Os críticos da PEC 65 dizem que, na prática, ela mutilaria o processo de licenciamento em vigor. Hoje cada empreendedor precisa obter três licenças (prévia, de instalação e de operação), trâmite que costuma durar de um a dois anos, mas pode também se arrastar por cinco.

Não há quase ninguém satisfeito com o rito atual. O empresariado o considera burocrático, demorado e fonte de insegurança jurídica.

Já ambientalistas reclamam que seu cumprimento apenas formal e sujeito a injunções políticas não contribui para prevenir impactos e desastres como o de Mariana (MG).

As precondições impostas pelo Ibama e descumpridas pela empresa Norte Energia tampouco foram empecilho para a concessionária obter a licença de operação de Belo Monte e pôr a usina a funcionar.

Aperfeiçoar o licenciamento não deveria implicar seu atropelamento, mas o espírito da PEC 65 e de projetos de lei na Câmara e no Senado parece ser o de torná-lo inócuo.

Para tanto, busca-se eliminar o controle do Ibama, do Ministério Público e da Justiça sobre o cumprimento do que prevê o EIA-Rima. Ou, então, entregá-lo a instâncias estaduais e municipais, mais vulneráveis a interesses nada republicanos de empreiteiras e políticos.

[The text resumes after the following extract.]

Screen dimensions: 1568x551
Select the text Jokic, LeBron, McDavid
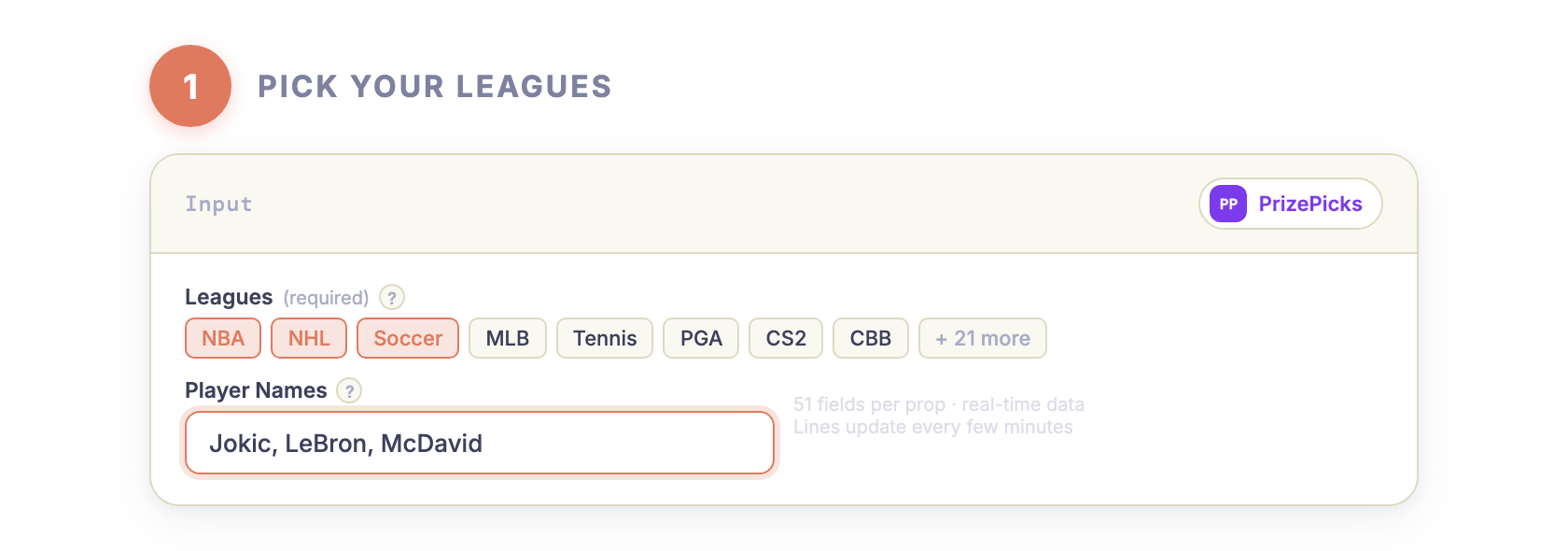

Não faltam vozes no meio jurídico a dizer que a PEC 65, se aprovada, cairá no Supremo Tribunal Federal. Ela afrontaria dispositivos constitucionais, como o inciso XXXV do art. 5º, segundo o qual a lei não excluirá de apreciação judicial ameaça a direitos –no caso, "ao meio ambiente ecologicamente equilibrado" (art. 225).

Se se chegar a isso, haverá perda de tempo precioso para o que importa: tornar efetivo o licenciamento. Tal objetivo só será alcançado com uma regulamentação mais objetiva e exigente tanto para os EIA-Rimas como para os projetos executivos das grandes obras, de modo a impedir sucessivos questionamentos e modificações que hoje as delongam e encarecem.